> **DIRECTION**
Count the lines of the data below that contain the word "taskbar", and reply with only that number.

Begin THE INPUT

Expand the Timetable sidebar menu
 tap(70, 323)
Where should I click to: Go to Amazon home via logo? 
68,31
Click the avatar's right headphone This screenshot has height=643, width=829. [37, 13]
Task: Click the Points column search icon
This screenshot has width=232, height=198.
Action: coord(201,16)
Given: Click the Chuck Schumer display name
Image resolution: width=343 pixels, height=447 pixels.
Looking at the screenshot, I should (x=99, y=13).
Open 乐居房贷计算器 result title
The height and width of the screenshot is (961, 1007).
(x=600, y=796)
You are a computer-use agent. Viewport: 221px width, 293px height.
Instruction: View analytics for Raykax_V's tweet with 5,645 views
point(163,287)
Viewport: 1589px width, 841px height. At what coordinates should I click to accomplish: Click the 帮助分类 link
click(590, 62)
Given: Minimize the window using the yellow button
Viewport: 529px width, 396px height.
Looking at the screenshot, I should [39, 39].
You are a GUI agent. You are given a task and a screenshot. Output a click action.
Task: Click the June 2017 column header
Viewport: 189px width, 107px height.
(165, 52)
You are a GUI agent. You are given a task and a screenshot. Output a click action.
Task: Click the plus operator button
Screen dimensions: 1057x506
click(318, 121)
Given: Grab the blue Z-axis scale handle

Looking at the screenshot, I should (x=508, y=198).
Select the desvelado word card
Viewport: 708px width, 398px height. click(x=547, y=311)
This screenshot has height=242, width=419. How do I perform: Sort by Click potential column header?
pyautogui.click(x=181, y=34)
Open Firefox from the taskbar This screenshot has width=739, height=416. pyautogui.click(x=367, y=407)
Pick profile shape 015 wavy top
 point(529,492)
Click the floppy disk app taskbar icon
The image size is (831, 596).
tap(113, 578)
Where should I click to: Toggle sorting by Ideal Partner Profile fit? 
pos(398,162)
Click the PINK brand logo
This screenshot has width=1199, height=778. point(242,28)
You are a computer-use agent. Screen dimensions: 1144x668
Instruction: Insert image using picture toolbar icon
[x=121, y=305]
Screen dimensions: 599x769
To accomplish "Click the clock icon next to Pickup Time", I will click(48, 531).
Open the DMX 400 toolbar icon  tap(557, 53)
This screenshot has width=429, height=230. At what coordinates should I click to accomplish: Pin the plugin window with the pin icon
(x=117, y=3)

End THE INPUT

> **TASK SOLUTION**
2